— Problem details —
Quote the records below word for word, please, from the very first line through the one that contains "This screenshot has height=309, width=437.", and nothing beyond it.

— Stored items —
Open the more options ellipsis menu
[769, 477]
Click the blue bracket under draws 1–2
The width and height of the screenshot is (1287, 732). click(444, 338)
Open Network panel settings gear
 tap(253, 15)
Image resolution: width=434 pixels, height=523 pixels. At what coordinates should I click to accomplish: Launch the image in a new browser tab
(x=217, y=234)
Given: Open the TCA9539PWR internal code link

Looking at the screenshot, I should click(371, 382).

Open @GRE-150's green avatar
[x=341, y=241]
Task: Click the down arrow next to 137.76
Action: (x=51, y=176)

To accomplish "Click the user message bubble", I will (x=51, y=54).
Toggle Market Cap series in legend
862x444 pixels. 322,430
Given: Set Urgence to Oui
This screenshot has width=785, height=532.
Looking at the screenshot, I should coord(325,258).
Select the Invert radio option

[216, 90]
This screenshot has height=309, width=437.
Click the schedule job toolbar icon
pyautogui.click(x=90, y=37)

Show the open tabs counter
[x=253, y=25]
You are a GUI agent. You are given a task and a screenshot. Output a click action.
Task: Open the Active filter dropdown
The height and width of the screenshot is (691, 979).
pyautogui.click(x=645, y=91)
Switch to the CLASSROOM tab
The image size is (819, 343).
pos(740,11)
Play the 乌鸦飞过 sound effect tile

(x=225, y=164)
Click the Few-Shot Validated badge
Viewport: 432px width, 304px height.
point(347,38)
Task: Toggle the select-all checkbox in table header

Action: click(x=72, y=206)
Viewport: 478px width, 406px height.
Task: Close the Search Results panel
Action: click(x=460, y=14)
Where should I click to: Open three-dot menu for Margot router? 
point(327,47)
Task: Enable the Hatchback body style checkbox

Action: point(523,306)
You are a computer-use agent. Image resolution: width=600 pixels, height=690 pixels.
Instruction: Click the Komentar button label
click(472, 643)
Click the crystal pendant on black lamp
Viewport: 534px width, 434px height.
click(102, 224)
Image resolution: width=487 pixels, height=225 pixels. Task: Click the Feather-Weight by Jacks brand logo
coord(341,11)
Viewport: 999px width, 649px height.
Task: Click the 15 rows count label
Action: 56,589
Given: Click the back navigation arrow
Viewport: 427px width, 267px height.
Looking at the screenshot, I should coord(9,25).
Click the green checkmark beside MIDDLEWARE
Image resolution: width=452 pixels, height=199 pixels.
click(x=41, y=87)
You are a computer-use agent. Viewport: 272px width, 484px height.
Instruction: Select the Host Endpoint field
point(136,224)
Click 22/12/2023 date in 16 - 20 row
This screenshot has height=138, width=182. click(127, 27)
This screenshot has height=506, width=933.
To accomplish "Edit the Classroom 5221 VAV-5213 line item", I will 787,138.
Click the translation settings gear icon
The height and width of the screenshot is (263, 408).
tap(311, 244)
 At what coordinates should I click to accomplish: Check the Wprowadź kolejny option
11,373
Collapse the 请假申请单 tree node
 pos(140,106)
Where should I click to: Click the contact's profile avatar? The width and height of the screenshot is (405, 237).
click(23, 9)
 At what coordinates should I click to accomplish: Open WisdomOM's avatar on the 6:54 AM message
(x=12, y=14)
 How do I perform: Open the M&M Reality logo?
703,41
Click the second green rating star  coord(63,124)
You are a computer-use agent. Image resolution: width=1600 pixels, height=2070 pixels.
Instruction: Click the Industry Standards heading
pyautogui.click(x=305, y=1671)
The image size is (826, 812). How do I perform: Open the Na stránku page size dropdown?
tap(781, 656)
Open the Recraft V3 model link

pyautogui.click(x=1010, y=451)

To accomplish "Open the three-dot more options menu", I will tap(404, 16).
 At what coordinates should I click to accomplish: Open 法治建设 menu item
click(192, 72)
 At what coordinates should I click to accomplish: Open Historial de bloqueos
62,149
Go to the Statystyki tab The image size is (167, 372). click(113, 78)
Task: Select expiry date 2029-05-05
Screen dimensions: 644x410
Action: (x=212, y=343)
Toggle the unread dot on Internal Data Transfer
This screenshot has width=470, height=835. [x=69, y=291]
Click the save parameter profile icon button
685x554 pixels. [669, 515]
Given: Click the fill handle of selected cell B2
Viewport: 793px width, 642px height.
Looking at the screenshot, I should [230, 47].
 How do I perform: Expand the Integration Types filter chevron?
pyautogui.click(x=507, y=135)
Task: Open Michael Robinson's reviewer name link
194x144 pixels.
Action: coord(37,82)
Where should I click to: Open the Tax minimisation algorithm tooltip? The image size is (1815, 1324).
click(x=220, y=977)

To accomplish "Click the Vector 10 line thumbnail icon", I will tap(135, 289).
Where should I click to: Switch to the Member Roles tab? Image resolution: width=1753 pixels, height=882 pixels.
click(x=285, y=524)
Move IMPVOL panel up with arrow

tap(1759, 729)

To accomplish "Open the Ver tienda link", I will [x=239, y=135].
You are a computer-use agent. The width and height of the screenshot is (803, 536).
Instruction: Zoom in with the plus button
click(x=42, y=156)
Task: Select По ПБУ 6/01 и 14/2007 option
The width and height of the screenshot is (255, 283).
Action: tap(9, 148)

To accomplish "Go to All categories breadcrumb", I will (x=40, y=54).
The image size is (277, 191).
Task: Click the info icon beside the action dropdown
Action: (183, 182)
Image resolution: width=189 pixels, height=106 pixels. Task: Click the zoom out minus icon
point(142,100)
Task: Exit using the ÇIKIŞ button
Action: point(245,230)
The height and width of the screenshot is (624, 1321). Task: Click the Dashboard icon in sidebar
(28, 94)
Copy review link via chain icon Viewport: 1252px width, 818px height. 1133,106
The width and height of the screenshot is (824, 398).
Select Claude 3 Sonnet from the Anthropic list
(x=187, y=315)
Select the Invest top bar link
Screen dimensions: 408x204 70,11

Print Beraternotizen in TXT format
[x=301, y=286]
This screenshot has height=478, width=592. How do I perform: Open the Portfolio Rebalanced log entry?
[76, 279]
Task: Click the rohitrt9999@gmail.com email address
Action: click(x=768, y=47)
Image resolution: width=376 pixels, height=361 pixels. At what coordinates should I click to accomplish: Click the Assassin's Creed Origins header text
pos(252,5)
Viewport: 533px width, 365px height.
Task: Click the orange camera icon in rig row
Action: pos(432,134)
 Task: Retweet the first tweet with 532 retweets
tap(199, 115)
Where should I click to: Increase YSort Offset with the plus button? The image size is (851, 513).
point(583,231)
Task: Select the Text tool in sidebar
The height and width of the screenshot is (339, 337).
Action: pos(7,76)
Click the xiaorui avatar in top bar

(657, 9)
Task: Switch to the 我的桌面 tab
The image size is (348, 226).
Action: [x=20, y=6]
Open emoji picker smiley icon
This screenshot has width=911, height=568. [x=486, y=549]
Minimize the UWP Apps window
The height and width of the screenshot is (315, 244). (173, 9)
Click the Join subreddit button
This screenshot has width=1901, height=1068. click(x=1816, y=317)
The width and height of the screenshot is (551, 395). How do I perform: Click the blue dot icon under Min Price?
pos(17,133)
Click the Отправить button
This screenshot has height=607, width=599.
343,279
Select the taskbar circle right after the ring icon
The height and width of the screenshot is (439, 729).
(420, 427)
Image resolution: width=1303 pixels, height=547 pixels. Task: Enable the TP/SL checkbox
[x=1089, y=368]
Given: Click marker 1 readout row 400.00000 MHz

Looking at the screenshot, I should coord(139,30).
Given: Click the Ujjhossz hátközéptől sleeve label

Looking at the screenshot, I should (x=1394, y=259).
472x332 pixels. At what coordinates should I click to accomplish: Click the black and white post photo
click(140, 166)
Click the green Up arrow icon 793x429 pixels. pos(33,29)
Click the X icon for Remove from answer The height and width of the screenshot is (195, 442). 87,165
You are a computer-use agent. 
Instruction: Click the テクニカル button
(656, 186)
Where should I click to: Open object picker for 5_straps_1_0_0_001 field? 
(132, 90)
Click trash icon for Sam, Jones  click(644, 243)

— Output —
Open the more options ellipsis menu
[769, 477]
Click the blue bracket under draws 1–2
The width and height of the screenshot is (1287, 732). click(444, 338)
Open Network panel settings gear
 tap(253, 15)
Image resolution: width=434 pixels, height=523 pixels. At what coordinates should I click to accomplish: Launch the image in a new browser tab
(x=217, y=234)
Given: Open the TCA9539PWR internal code link

Looking at the screenshot, I should click(371, 382).

Open @GRE-150's green avatar
[x=341, y=241]
Task: Click the down arrow next to 137.76
Action: (x=51, y=176)

To accomplish "Click the user message bubble", I will (x=51, y=54).
Toggle Market Cap series in legend
862x444 pixels. 322,430
Given: Set Urgence to Oui
This screenshot has width=785, height=532.
Looking at the screenshot, I should coord(325,258).
Select the Invert radio option

[216, 90]
This screenshot has height=309, width=437.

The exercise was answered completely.